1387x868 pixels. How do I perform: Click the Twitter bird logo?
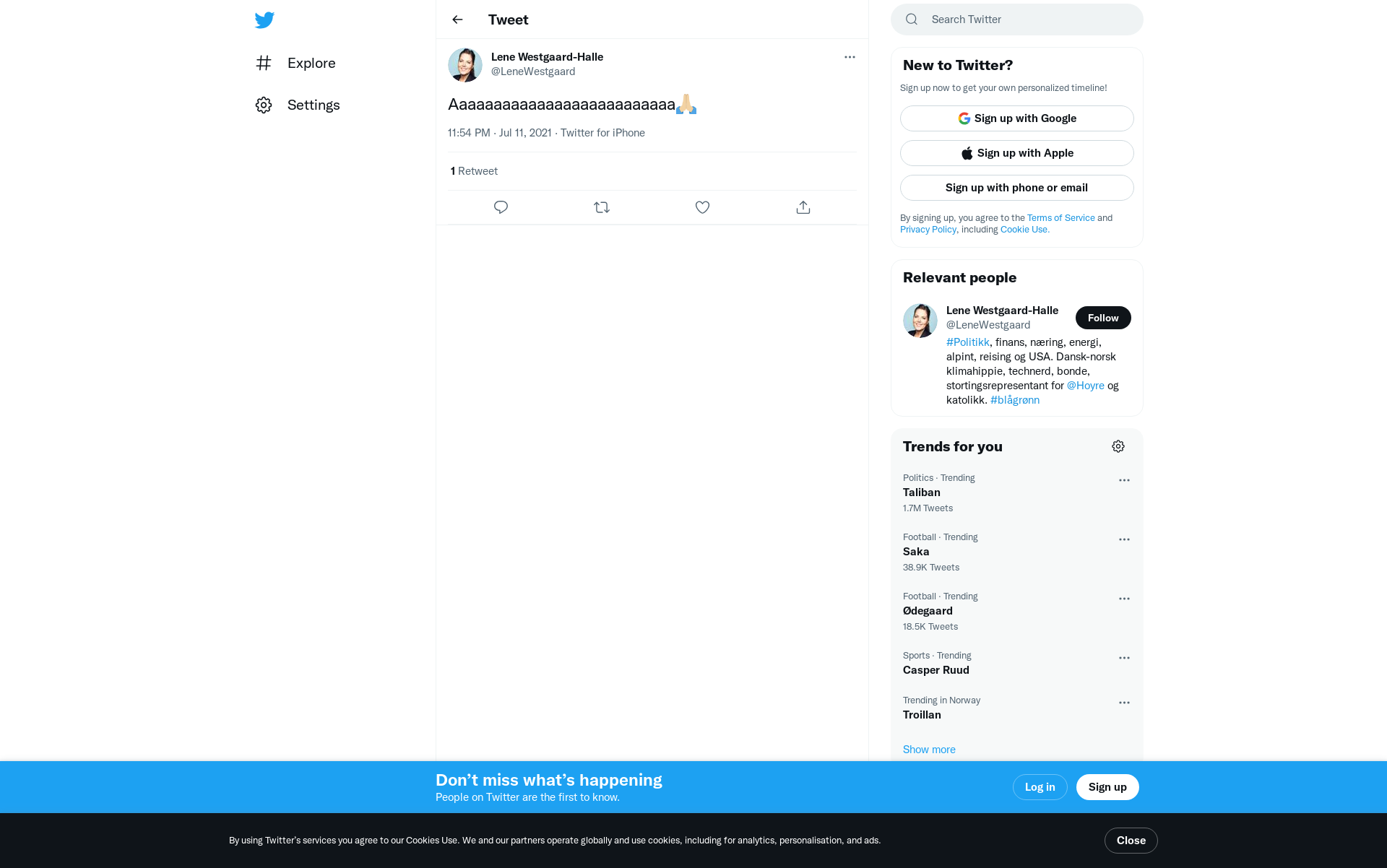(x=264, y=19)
□ □ □ □ □ □ □
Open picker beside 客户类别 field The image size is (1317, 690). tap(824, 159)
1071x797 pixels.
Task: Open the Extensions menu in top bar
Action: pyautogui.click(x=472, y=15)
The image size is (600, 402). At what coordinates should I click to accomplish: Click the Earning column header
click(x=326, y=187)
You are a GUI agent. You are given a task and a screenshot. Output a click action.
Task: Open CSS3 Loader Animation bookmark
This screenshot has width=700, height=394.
□ □ □ □ □ □ □
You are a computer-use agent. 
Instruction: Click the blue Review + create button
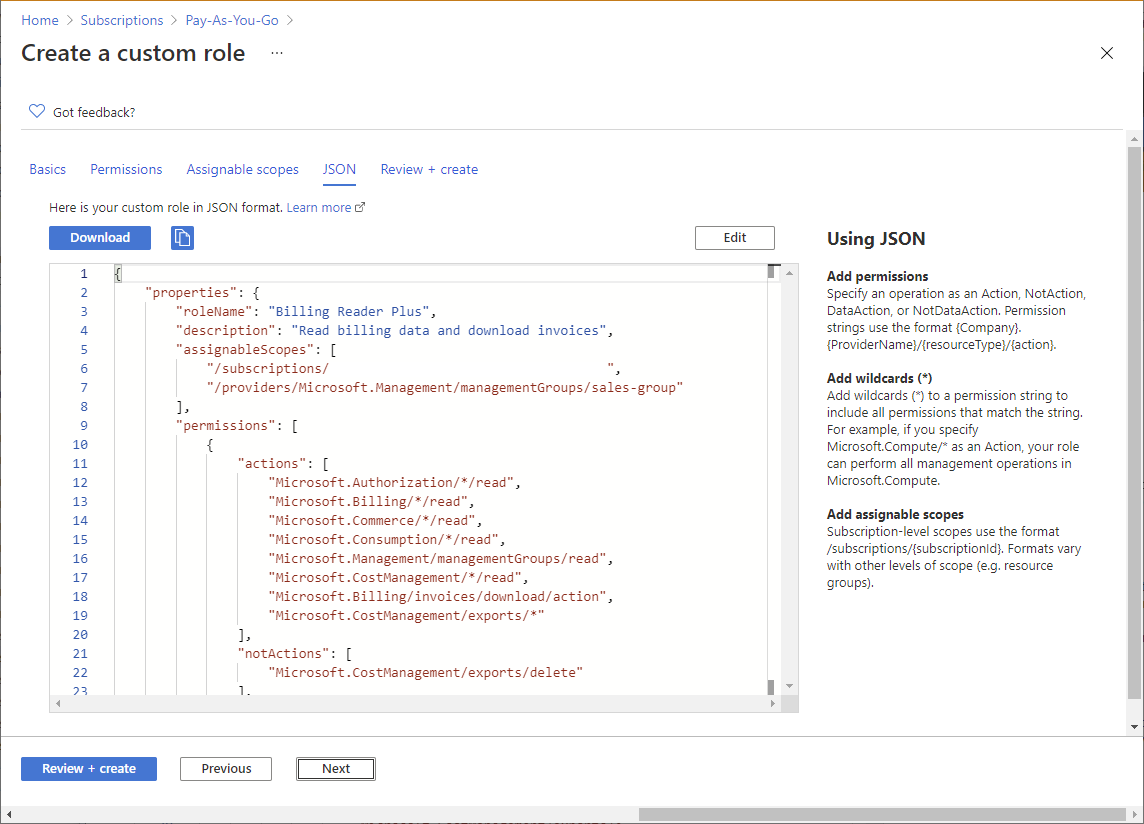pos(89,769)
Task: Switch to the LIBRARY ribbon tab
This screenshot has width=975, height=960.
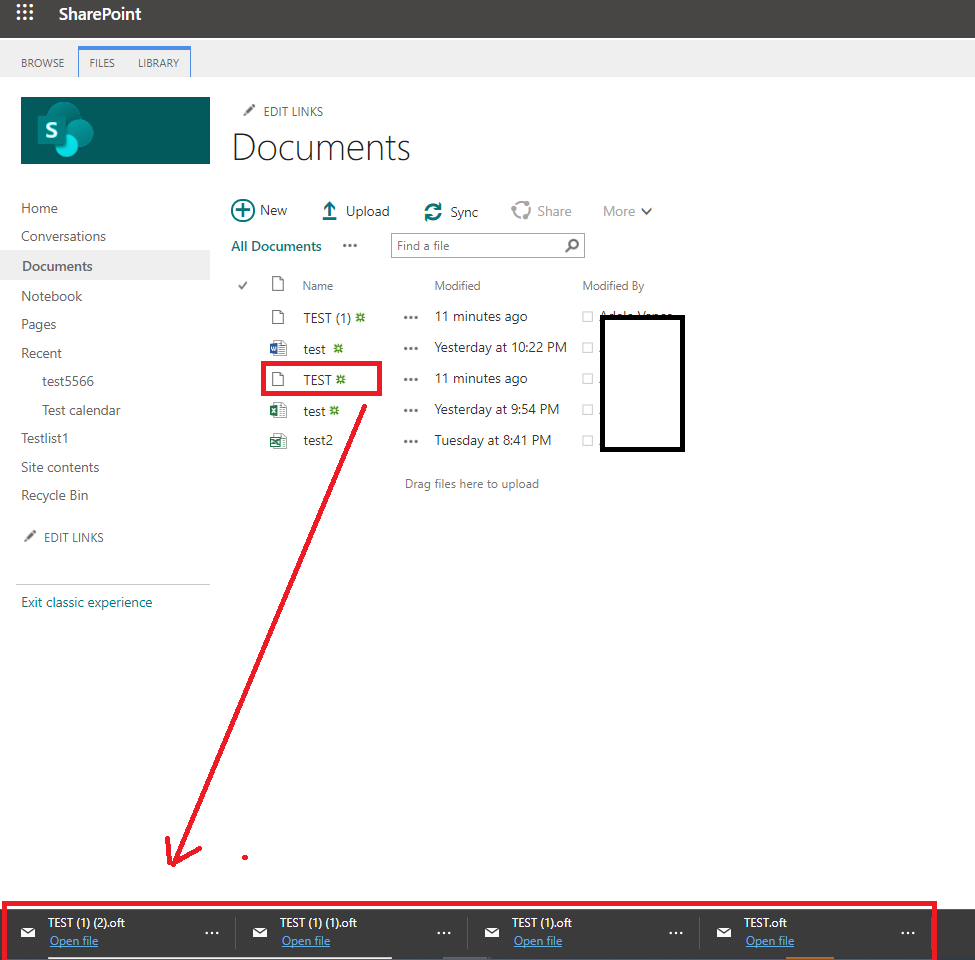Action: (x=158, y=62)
□ □ □ □ □ □ □
[TASK GOAL] Find where the line with "Task: Open CSS3 Loader Animation bookmark" sits in the material above, then copy exactly from it through the line with "This screenshot has width=700, height=394.". Add no other line.

[RESULT FOR THIS TASK]
Task: Open CSS3 Loader Animation bookmark
This screenshot has width=700, height=394.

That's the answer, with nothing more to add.